● **Aim of the task**
Once the line containing "This screenshot has" is found, please copy it and all lines after it through the end of the records, exactly, leaving out pictures.

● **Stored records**
== Segment start ==
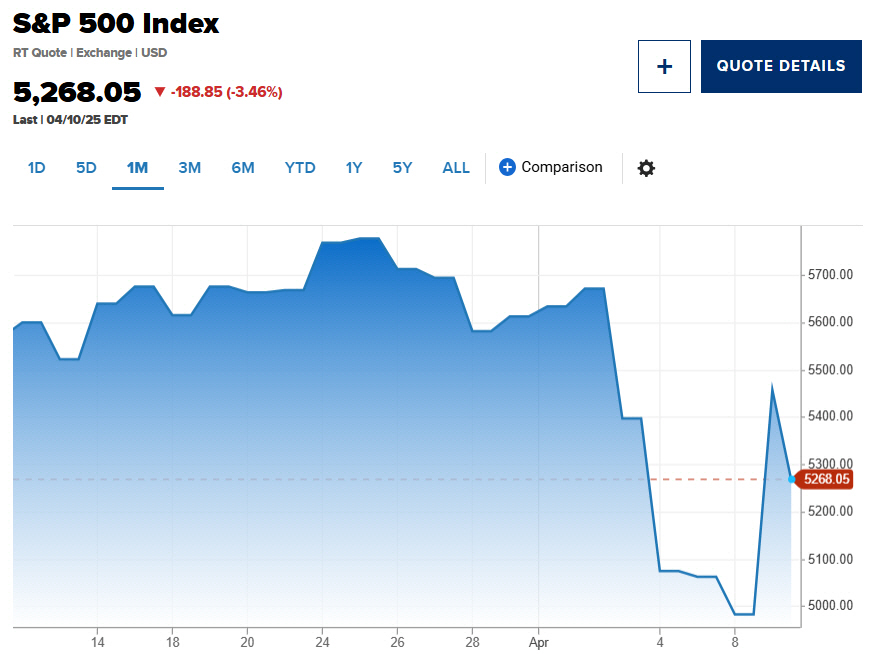The image size is (878, 654).
Task: View the 5Y chart
Action: (x=402, y=168)
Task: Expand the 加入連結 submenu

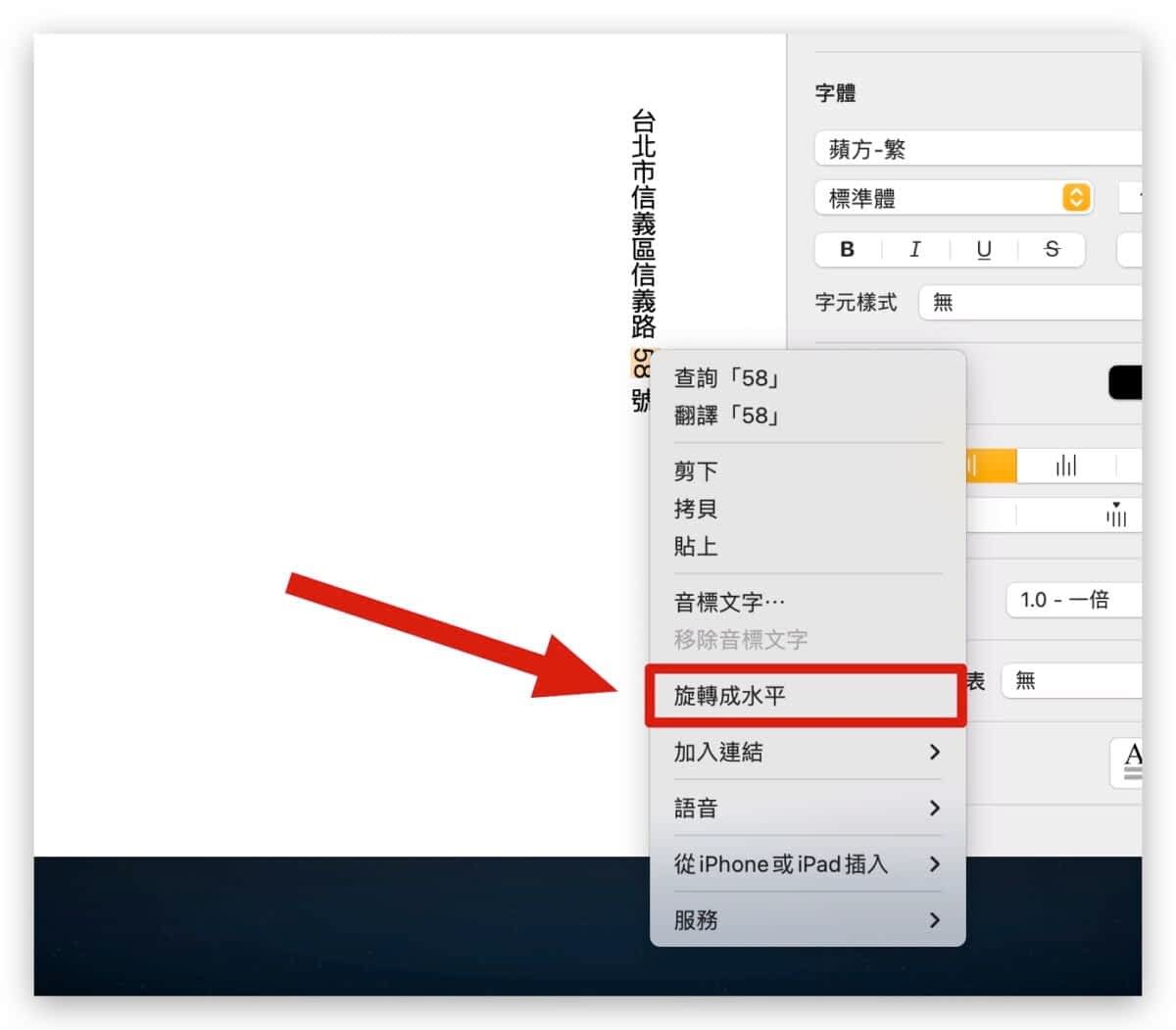Action: pos(807,753)
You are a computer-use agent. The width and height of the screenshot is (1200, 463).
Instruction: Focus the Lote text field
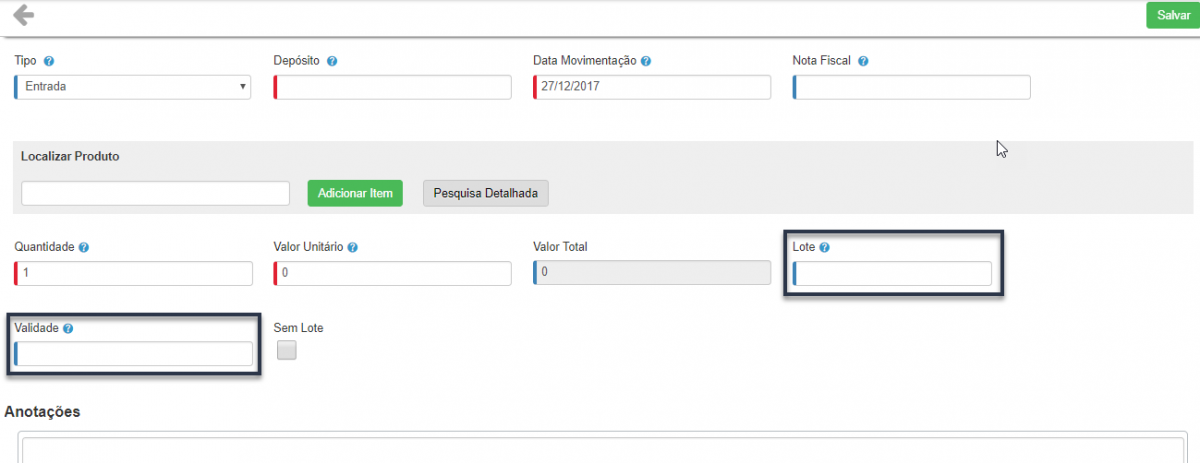click(x=892, y=274)
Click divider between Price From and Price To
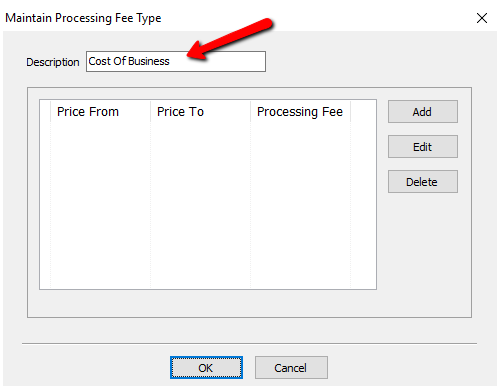Viewport: 498px width, 389px height. (150, 112)
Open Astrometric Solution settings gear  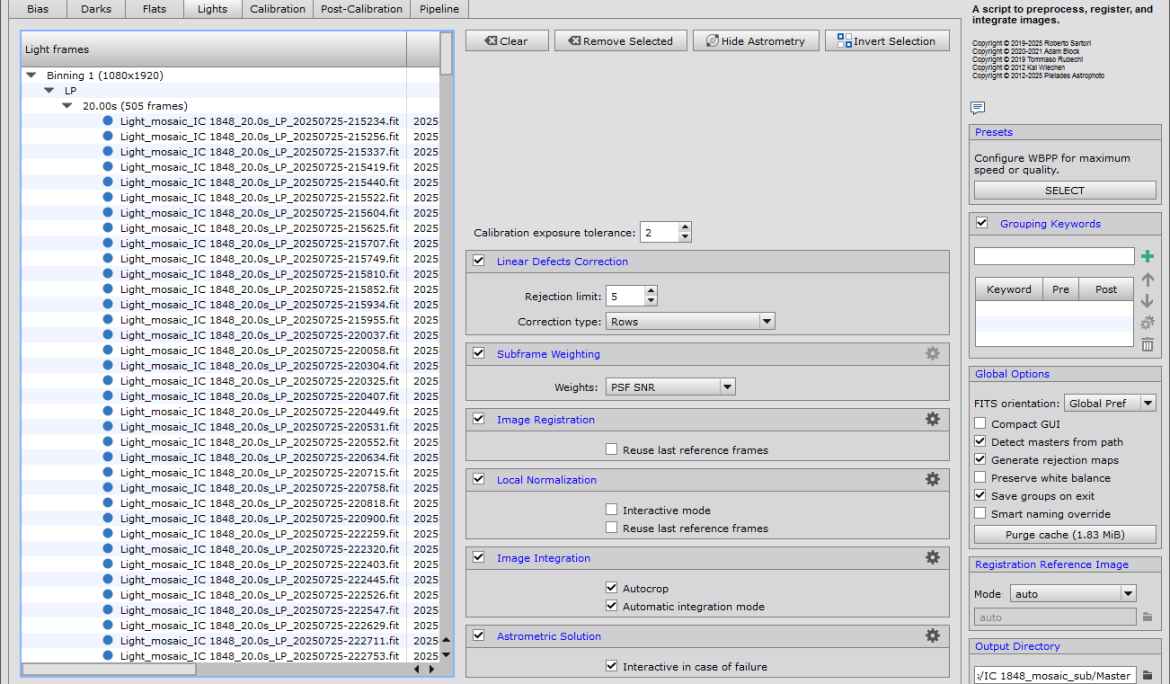[932, 636]
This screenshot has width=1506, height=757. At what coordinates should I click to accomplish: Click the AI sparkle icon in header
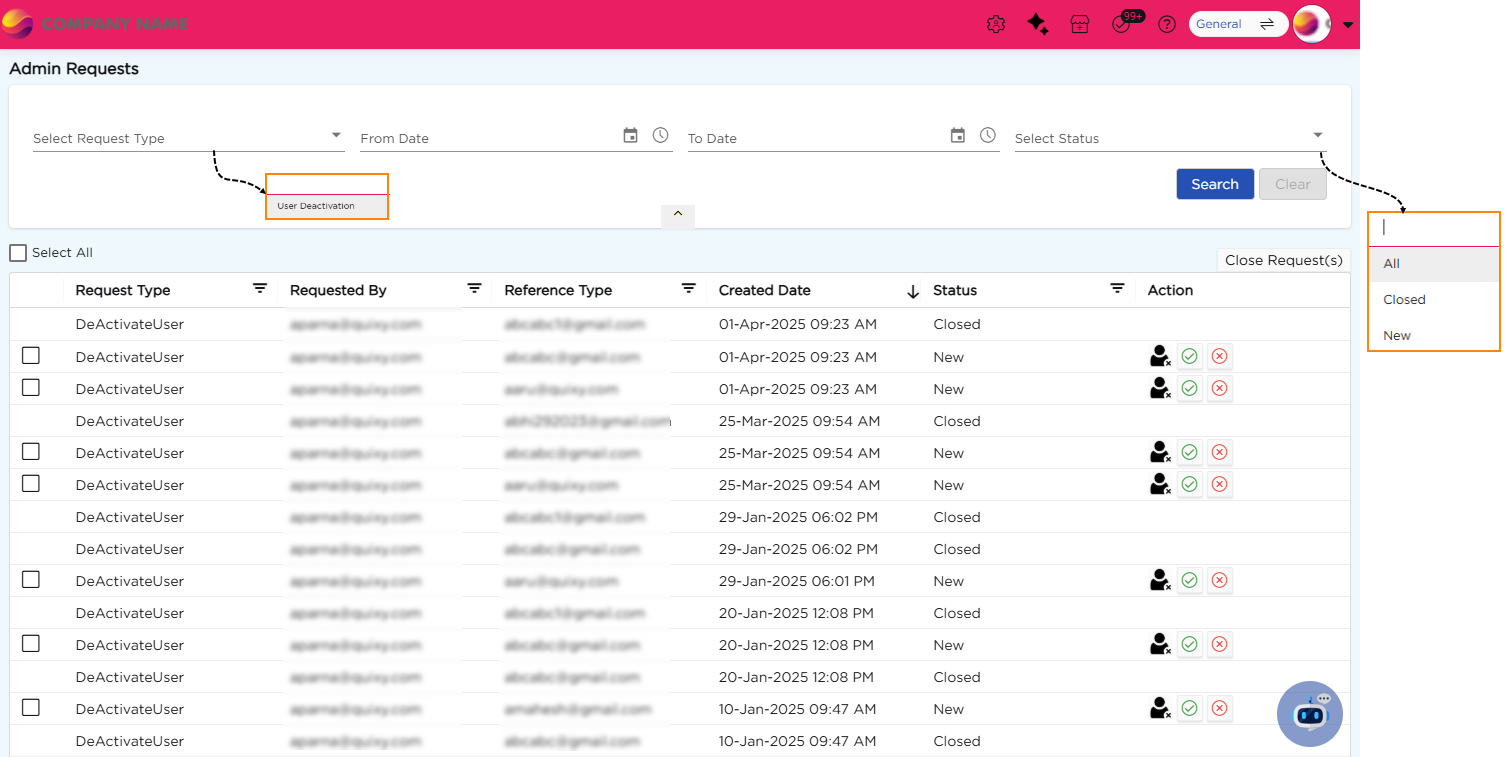(x=1038, y=25)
== Segment end ==
● **Answer box**
This screenshot has width=1506, height=757. At what coordinates should I click to accomplish: Click the AI sparkle icon in header
(x=1038, y=25)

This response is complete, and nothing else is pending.